What is required
Only one stretch of the data below should be repeated: the lines from the line containing "Task: Open the search magnifier tool" through the line containing "You are a GUI", inclusive, exactly as they are.

Data records
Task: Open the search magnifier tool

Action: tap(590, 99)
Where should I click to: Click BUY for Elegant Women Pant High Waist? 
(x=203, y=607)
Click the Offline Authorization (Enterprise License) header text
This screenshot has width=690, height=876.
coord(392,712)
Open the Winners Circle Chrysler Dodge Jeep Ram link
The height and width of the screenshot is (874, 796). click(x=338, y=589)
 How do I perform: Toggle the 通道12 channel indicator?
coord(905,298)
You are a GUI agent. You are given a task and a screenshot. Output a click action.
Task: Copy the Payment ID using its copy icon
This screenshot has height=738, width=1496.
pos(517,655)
* * *
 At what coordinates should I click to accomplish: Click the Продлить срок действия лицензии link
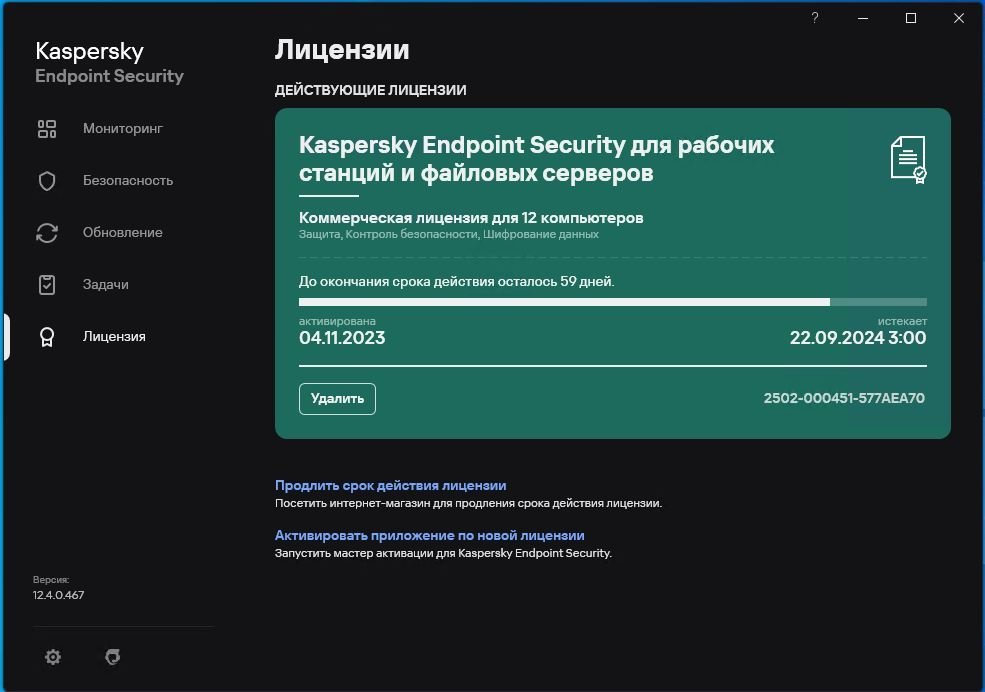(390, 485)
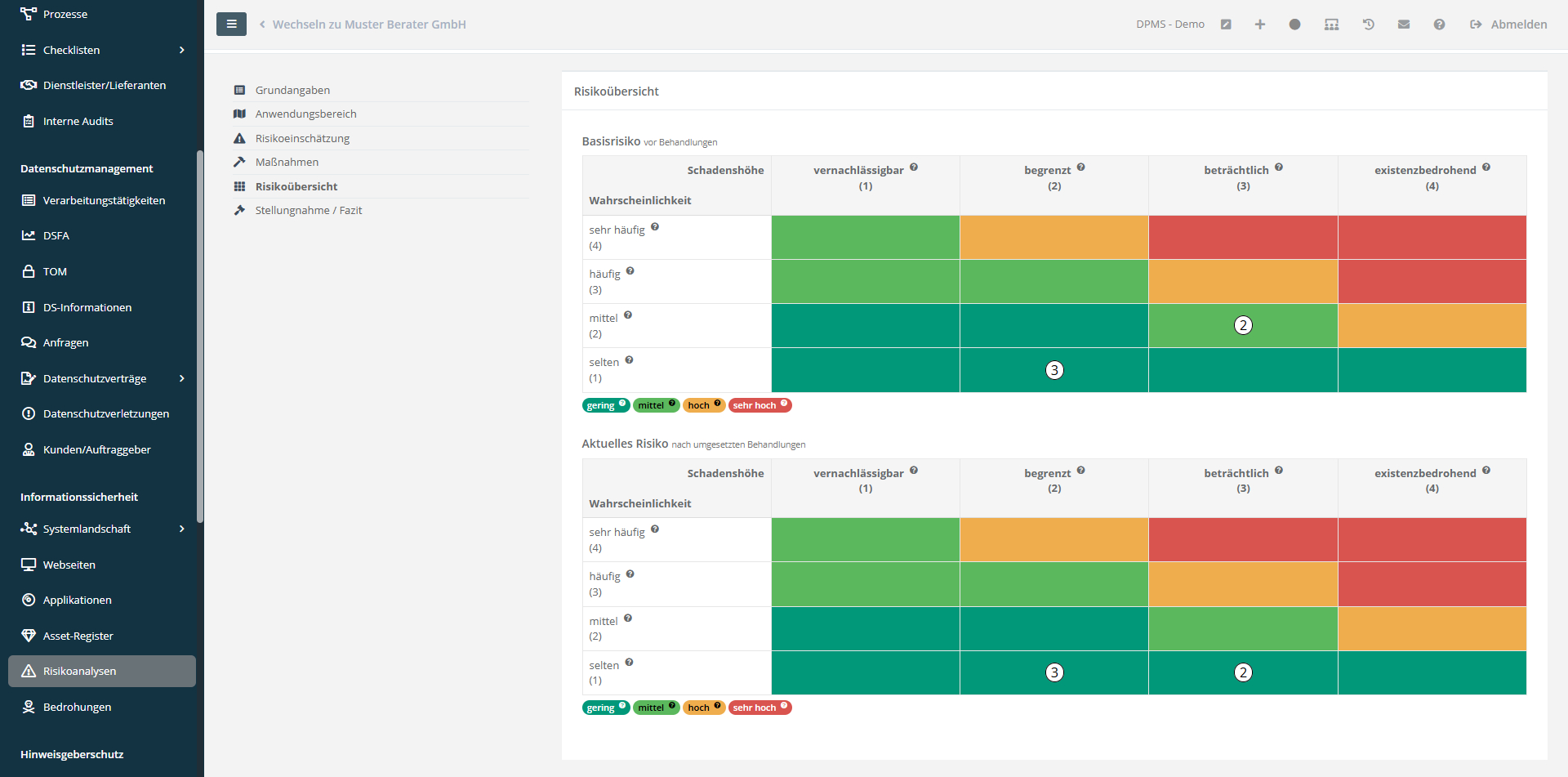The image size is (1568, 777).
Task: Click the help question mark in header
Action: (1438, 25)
==
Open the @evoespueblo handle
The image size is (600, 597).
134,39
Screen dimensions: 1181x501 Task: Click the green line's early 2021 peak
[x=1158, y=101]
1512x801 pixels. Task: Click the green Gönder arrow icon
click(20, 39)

Response to this exercise
Task: Open the search magnifier tool

Action: tap(590, 99)
Where should I click to: Click BUY for Elegant Women Pant High Waist? 
(x=203, y=607)
Click the Offline Authorization (Enterprise License) header text
This screenshot has width=690, height=876.
coord(392,712)
Open the Winners Circle Chrysler Dodge Jeep Ram link
The height and width of the screenshot is (874, 796). click(x=338, y=589)
 How do I perform: Toggle the 通道12 channel indicator?
coord(905,298)
You are a GUI agent. You are given a task and a screenshot. Output a click action.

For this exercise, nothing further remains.